Task directions:
Below are records; give the number of their lines that hold the word "arrow", and write nothing more.

The data:
****************
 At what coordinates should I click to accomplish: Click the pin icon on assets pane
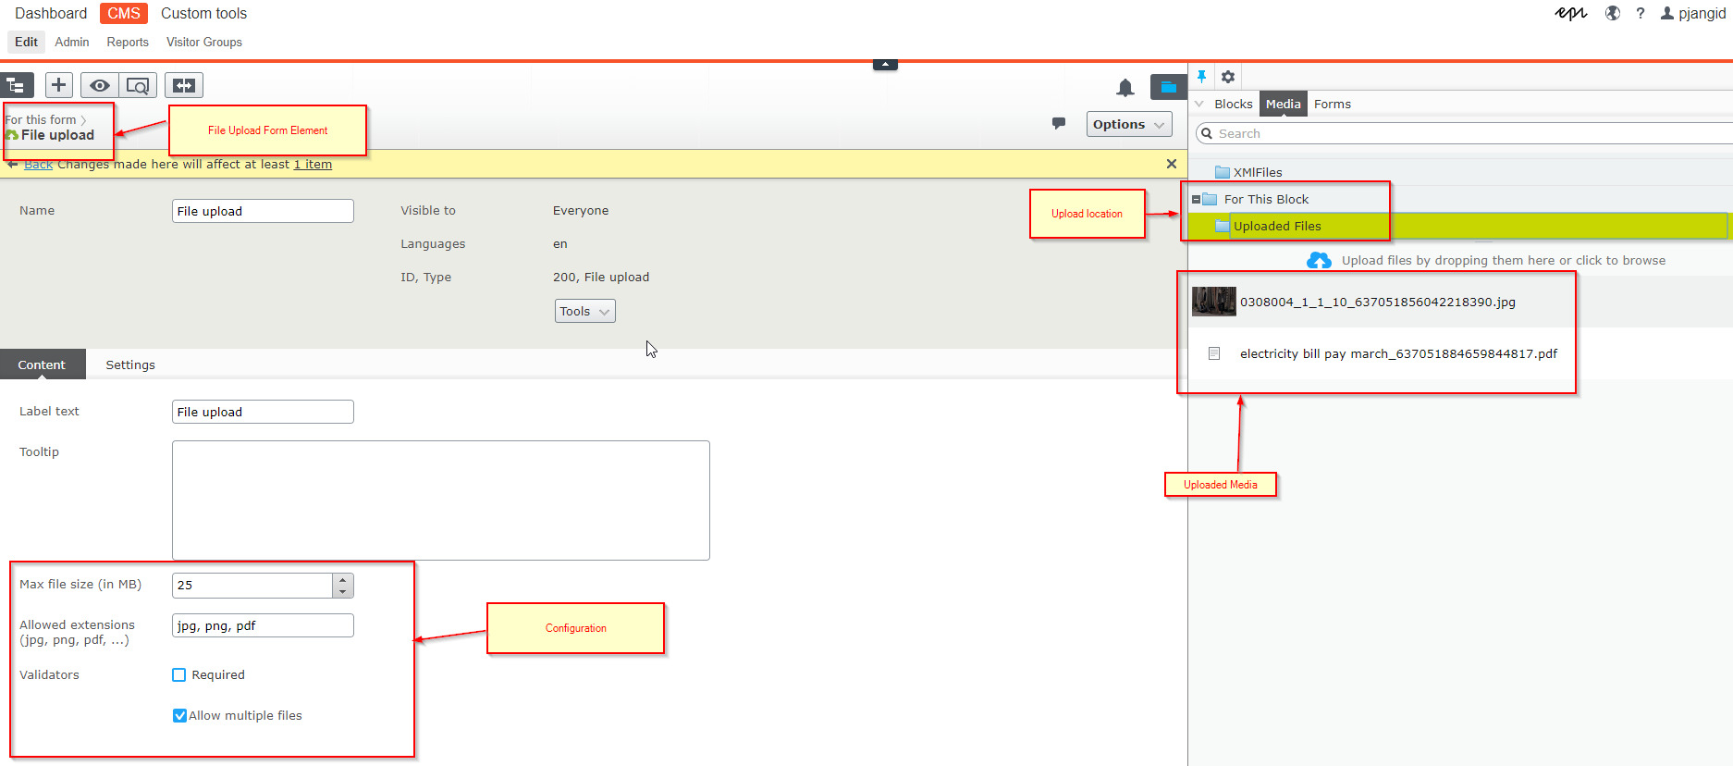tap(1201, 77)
****************
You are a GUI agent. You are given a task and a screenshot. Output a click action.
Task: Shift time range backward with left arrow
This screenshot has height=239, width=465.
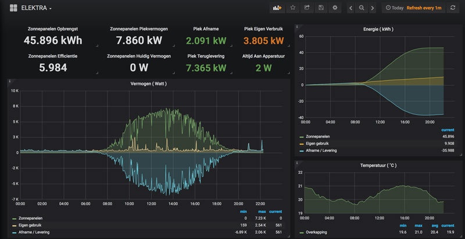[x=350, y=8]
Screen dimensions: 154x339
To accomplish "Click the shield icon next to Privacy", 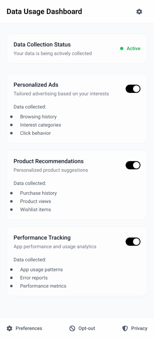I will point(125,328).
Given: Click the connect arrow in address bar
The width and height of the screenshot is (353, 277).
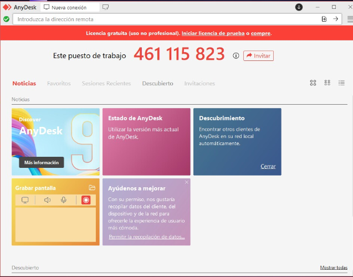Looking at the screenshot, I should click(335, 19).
****************
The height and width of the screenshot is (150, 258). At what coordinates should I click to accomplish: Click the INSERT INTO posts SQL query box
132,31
****************
Response:
2